TASK ITEM
Among the lines of data below, reproduce only those from the one with "You are a computer-use agent. Viewport: 895px" through the one with "has width=480, height=360.", exactly as they stand, both ends included.

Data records
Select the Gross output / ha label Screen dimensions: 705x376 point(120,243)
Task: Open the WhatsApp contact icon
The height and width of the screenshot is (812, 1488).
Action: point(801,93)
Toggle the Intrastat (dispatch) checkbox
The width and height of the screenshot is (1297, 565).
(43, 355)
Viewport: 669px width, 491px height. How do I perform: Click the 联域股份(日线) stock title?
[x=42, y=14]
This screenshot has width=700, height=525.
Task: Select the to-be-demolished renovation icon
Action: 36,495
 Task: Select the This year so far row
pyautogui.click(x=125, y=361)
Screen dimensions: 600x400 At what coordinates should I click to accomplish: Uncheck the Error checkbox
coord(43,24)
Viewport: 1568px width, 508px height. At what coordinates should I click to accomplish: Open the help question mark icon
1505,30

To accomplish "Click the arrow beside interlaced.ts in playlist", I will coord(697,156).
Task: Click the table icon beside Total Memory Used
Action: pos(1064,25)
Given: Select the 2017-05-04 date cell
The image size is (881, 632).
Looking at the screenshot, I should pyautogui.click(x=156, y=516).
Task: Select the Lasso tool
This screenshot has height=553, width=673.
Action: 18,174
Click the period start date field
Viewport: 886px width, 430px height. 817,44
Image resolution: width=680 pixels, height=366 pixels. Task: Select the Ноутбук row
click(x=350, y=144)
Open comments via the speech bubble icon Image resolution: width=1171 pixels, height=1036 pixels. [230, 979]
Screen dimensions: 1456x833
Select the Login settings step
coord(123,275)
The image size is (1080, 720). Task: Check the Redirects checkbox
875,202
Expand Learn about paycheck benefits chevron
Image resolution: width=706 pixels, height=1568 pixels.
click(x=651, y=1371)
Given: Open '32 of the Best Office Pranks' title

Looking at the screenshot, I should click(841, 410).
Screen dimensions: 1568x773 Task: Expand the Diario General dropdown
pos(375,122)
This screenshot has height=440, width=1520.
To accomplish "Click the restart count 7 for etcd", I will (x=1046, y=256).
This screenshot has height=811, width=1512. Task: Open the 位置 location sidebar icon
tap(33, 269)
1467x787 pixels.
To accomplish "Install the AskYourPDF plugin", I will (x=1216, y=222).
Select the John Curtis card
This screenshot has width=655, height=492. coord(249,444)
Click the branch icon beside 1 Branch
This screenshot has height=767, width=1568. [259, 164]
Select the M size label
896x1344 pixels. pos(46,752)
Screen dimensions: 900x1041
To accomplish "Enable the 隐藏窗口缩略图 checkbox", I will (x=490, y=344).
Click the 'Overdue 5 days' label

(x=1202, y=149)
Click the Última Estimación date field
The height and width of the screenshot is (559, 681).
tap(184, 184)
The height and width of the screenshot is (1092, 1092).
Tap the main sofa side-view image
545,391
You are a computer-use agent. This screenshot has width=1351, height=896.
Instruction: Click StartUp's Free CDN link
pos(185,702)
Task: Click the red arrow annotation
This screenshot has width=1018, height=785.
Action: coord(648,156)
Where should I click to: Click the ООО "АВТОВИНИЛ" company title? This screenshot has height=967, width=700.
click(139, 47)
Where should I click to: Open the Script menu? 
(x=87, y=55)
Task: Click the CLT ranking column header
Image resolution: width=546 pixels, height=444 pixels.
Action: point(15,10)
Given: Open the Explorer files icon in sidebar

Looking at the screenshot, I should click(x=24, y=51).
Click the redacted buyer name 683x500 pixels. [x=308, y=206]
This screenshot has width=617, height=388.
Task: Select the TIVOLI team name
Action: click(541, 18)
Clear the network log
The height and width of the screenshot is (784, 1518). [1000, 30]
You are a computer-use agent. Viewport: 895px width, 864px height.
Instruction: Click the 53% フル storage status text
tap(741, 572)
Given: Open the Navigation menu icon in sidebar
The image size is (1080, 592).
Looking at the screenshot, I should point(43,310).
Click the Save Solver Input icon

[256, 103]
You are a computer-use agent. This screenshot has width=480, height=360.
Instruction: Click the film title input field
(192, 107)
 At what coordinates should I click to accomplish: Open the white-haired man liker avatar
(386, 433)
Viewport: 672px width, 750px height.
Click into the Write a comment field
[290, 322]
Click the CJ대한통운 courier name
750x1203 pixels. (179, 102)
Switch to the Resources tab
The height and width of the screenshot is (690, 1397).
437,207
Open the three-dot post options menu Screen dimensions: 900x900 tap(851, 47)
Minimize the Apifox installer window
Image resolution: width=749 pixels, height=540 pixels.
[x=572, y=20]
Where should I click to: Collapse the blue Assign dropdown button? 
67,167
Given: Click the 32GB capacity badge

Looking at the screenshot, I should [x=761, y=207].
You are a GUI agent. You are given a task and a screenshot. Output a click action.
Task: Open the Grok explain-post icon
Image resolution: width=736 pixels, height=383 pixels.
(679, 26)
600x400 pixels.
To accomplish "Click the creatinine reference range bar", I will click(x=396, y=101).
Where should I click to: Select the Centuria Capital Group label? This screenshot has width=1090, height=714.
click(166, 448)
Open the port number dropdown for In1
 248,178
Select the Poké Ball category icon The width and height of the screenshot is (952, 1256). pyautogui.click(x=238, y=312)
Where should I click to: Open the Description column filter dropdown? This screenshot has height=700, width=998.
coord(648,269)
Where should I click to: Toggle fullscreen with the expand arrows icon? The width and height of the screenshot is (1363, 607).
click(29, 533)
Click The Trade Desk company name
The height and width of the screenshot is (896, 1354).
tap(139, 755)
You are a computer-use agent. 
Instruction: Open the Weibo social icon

REPLY
You are a computer-use agent. Viewport: 895px width, 864px height.
Instruction: Click the 53% フル storage status text
tap(741, 572)
Given: Open the Navigation menu icon in sidebar
The image size is (1080, 592).
Looking at the screenshot, I should point(43,310).
Click the Save Solver Input icon

[256, 103]
You are a computer-use agent. This screenshot has width=480, height=360.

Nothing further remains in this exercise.